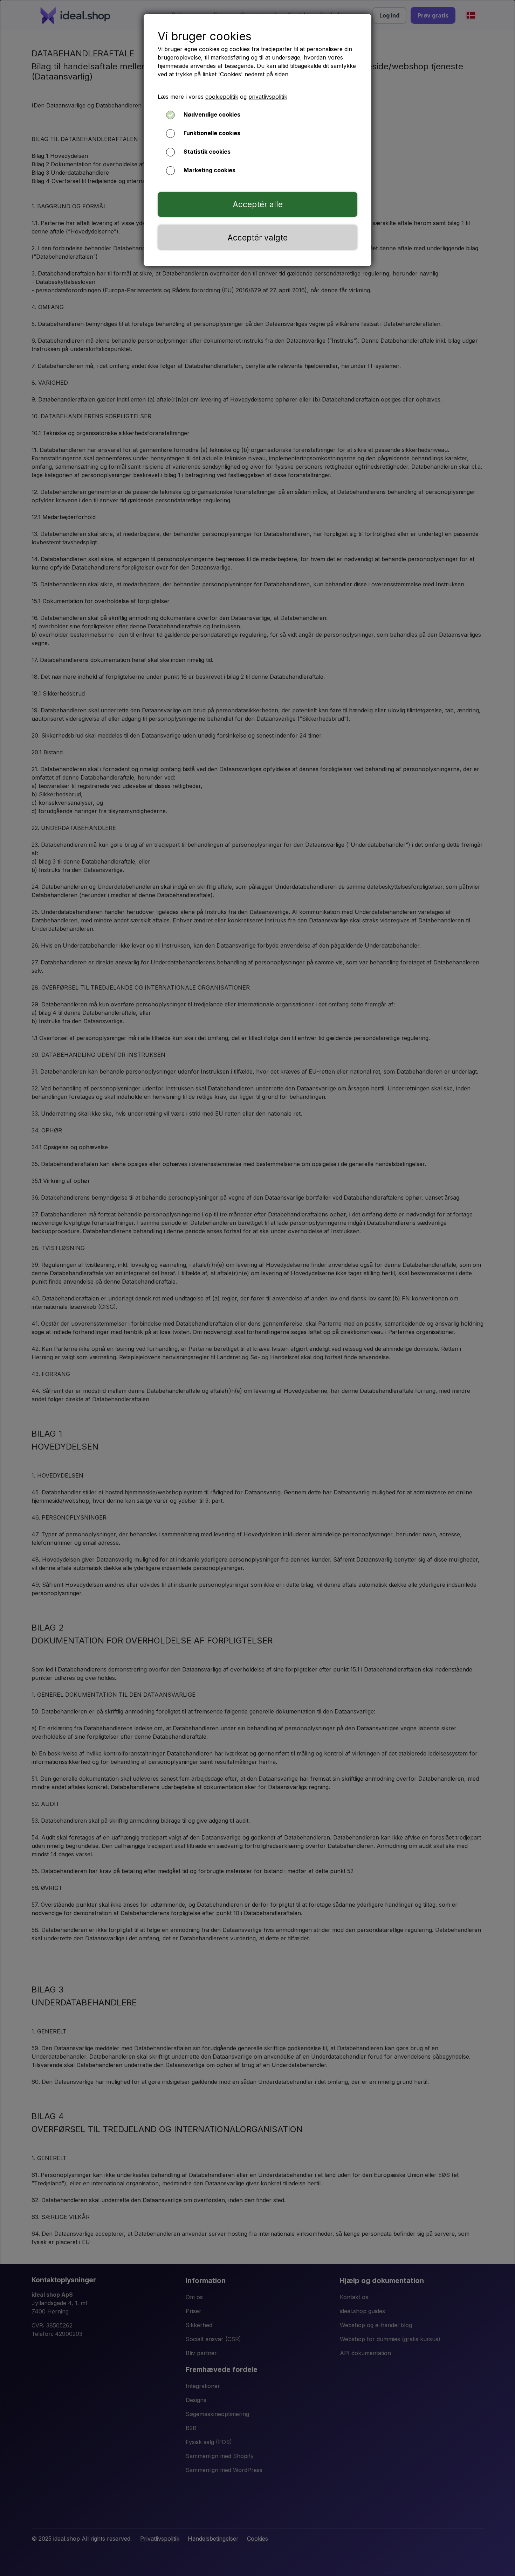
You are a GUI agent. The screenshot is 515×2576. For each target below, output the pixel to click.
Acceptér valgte (257, 237)
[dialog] (257, 1288)
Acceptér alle (258, 204)
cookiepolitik (221, 96)
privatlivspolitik (267, 96)
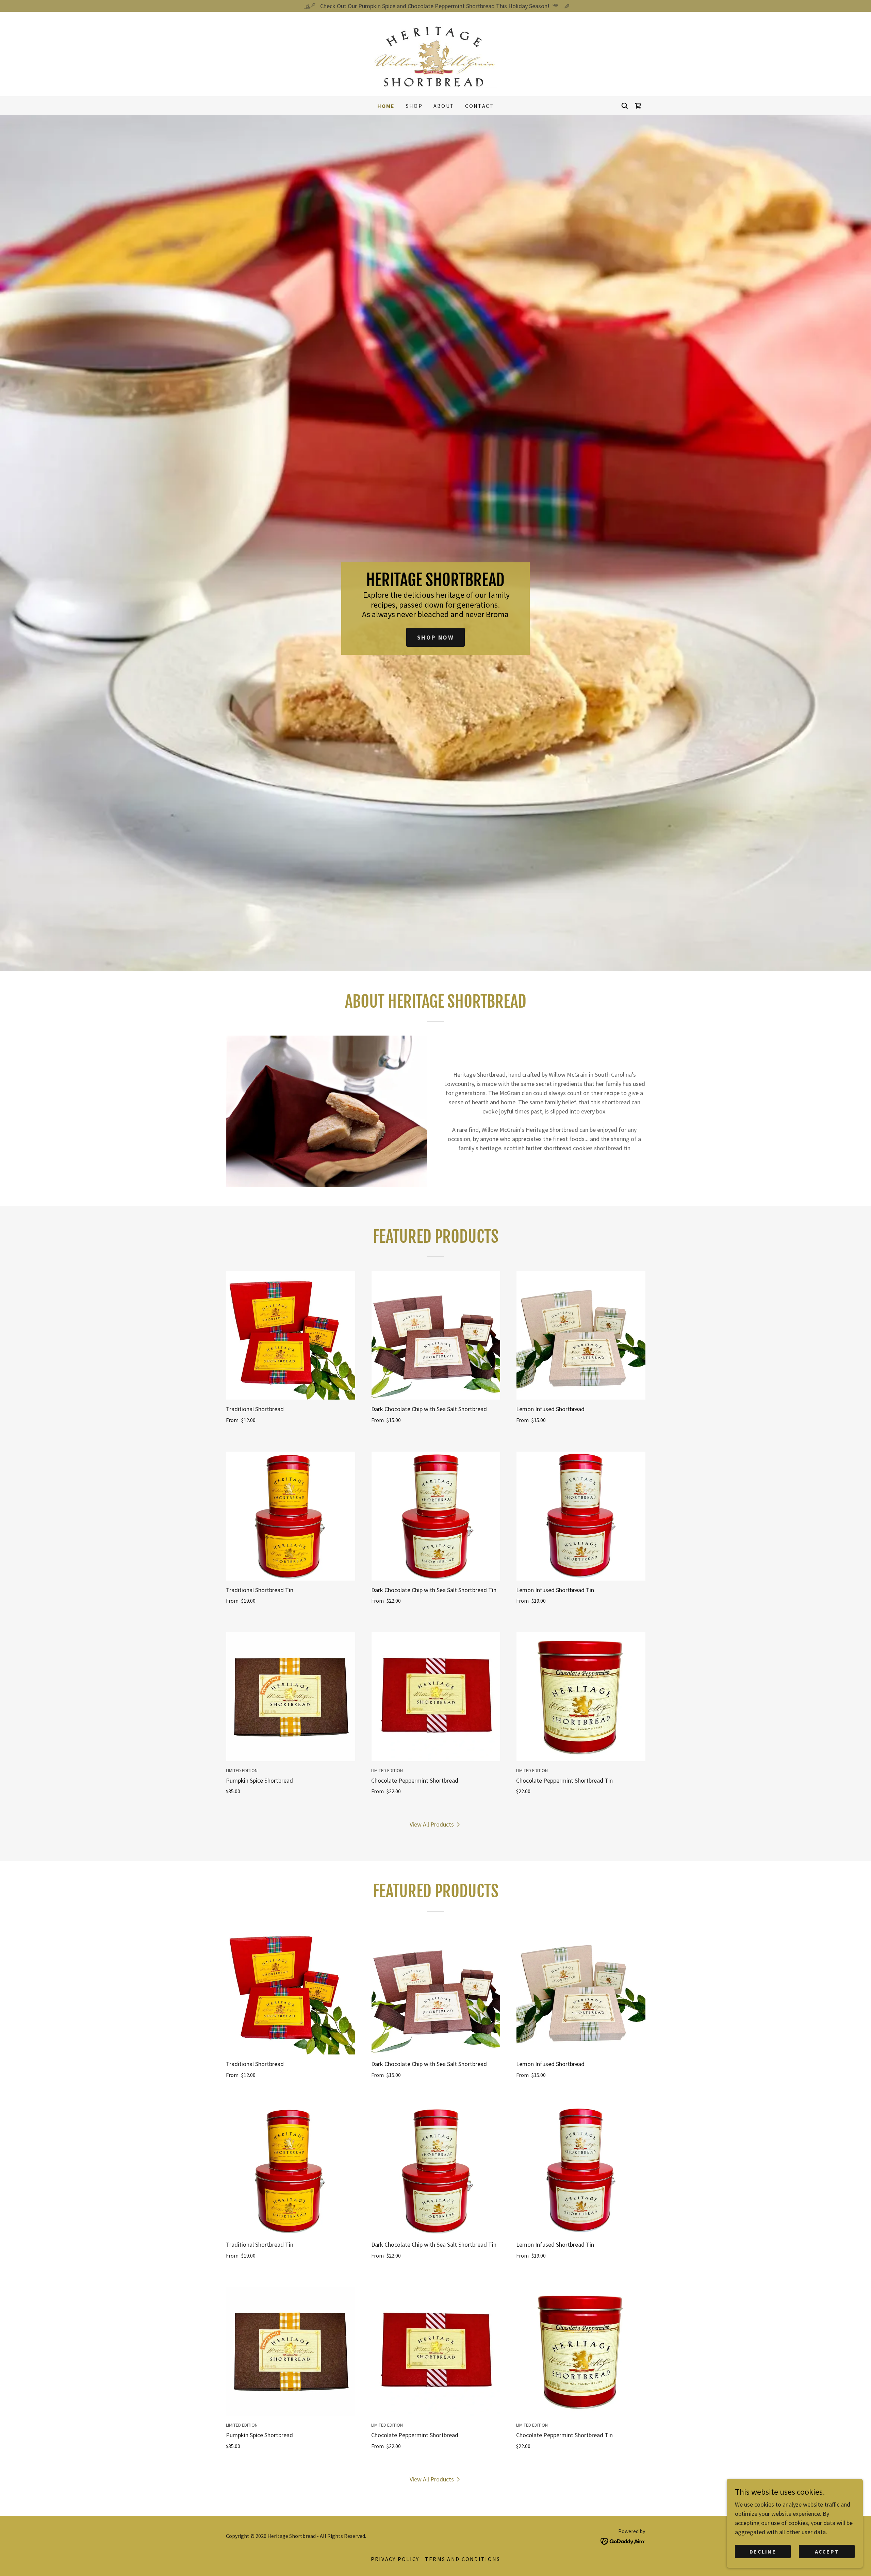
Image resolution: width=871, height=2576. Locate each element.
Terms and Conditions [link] (462, 2559)
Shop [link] (414, 105)
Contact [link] (479, 105)
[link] (435, 53)
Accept (827, 2551)
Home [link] (386, 105)
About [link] (443, 105)
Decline (763, 2551)
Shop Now (435, 637)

§

TASK INSTRUCTIONS
The records must be copied with no word altered, and without their pictures.

ANSWER AREA
You are a GUI agent. The screenshot is 515×2576. For each target below, output the pixel to click.
Acceptér valgte (257, 237)
[dialog] (257, 1288)
Acceptér alle (258, 204)
cookiepolitik (221, 96)
privatlivspolitik (267, 96)
Image resolution: width=871, height=2576. Locate each element.
Terms and Conditions [link] (462, 2559)
Shop [link] (414, 105)
Contact [link] (479, 105)
[link] (435, 53)
Accept (827, 2551)
Home [link] (386, 105)
About [link] (443, 105)
Decline (763, 2551)
Shop Now (435, 637)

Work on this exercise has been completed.